Required work —
- 1) Repeat everything from "Sad I know but" down to "will go away." in the cerebral palsy post, word for word.
- 2) Carry on the post about a child's cerebral palsy from where it stops.

Reading passage —
-*-*-

This week has gone in a bit of a blur....I've spent hours on google trying to find a 'cure' for Cerebral palsy...with no success obviously.I've read and read until I couldnt read any more about CP and still feel none the wiser.Ive even dreamt bout Cerebral palsy and physio appointments etc.
Sad I know but just wanted to find 'something' that would make it all better.I dont know how i feel right now.....alone,confused,grieving for the loss of hope for a 'normal child' one day.Trying to get my head around the fact that this is for life,its not a condition that will go away.
Also remembering too...something which made me feel a little better in some way.I had always wondered whether her horrible experience in Leicester had led to CP (she had some really close calls whilst on the vent...we are talking sats dropping to 19%!) I KNOW that she came out of that experience a different baby...something of her mentally was lost at that point but I also remember in special care being concerned and asking the doctors why she couldnt straighten her legs....you notice this king of thing when you are holding her legs for a nappy change.Anyway the Doc really didnt have any answers and dismissed my concerns saying that it was probably because she'd been curled up in the womb....she was 4 months old at this point.Plus she always faced tha same was and didnt turn her head to the other side at all and had a right side/hand preference,she can=me off CPAP and breathed with her tongue hanging limp out of her mouth......NOW I see that my concerns were real and showed signs even then of her CP .I just didnt know what it was,just that something 'wasnt right'.
I have videos of her and now,looking at them it seems so obvious.....isnt hindsight a great thing.
Anyway at least I feel reassured that it didnt happen in Leicester although it probably didnt do her any good.
Yesterday i got my carers allowance and I have blown most of it on buying her some clothes which fit lol.... age 3-4yrs (big girly) and today some toys which i hope will stimulate cause and effect.

-*-*-

Records —
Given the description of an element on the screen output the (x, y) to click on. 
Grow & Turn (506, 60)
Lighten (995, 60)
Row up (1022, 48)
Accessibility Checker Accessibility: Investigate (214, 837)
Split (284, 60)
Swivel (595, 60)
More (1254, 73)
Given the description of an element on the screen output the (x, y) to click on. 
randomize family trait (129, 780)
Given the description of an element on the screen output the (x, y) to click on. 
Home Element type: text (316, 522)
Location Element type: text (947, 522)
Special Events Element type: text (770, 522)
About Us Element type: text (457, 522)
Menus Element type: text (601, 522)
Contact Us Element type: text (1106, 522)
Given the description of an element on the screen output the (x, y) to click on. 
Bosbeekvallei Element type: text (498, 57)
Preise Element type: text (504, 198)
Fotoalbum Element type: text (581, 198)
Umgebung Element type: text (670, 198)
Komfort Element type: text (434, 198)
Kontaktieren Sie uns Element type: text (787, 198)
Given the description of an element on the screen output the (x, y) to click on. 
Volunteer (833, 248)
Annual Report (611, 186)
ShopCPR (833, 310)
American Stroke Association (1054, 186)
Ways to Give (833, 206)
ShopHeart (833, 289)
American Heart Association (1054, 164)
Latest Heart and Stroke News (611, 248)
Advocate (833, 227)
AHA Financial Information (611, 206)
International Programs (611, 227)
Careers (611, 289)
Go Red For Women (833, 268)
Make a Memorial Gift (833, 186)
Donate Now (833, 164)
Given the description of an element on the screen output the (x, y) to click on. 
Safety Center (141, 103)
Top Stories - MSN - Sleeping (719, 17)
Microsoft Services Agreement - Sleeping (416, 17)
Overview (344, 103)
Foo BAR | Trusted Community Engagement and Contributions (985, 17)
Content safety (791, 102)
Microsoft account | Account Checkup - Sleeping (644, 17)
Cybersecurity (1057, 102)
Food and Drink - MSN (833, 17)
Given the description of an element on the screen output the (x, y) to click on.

-*-*-

Replies —
- 1)
Sad I know but just wanted to find 'something' that would make it all better.I dont know how i feel right now.....alone,confused,grieving for the loss of hope for a 'normal child' one day.Trying to get my head around the fact that this is for life,its not a condition that will go away.

- 2)
I got an Early learning centre drum which when you tap it makes a noise and light up different colours, a train which has balls in it which popp about when she pushes it and a spinning top which has coloured balls in it when the top is pushed down and plays a tune....she hasnt got the strength/co-ordination in her arms to push it down though so that isnt so good at the moment as I have to do it for her.maybe in time she will do it.
Finally our birth to 3 service (portage equivalent) has picked up her caseload and will come out for the first time on Wednesday.Im so so pleased this is happening as she is really behind now....well I know that she is likely to always be 'retarded' according to her diagnosis but all the same it bothers me how uncommunicative she is etc...............this is probably going to sound overly dramatic but i just have this feeling something else is going on....like an autistic spectrum disorder,there I've said it.This has been on my mind for months.....I KNOW there is something else happeing with her....its not just that she doesnt communicate,its that she has no desire to,she hates being touched and will pull away from you if you touch her hand,she avoids eye contact,she gets ...like sensory overload.she has never wanted to be hugged or kissed.None of this is normal baby behaviour is it.
maybe these questions will be answered when we see the paed in March....maybe its just nomal for cerebral palsy children??who knows.
It would be so nice to be able to sit down with someone who has a child with Cerebral palsy and chat through some of these things...and how they coped with their child diagnosis too.I know a lovely couple who have a little boy who is 6 with CP,they are SO together though about the whole thing,they know what he is entitled to and fight for it accordingly and just generally seem to be doing so much better than me with everything,where as me...well i just want to cry and feel so overwhelmed and alone at the moment. DH seems pretty ok with it after the initial freak out,but I feel guilty about it and a thousand other emotions in between.
Im going to end here before I end up crying again.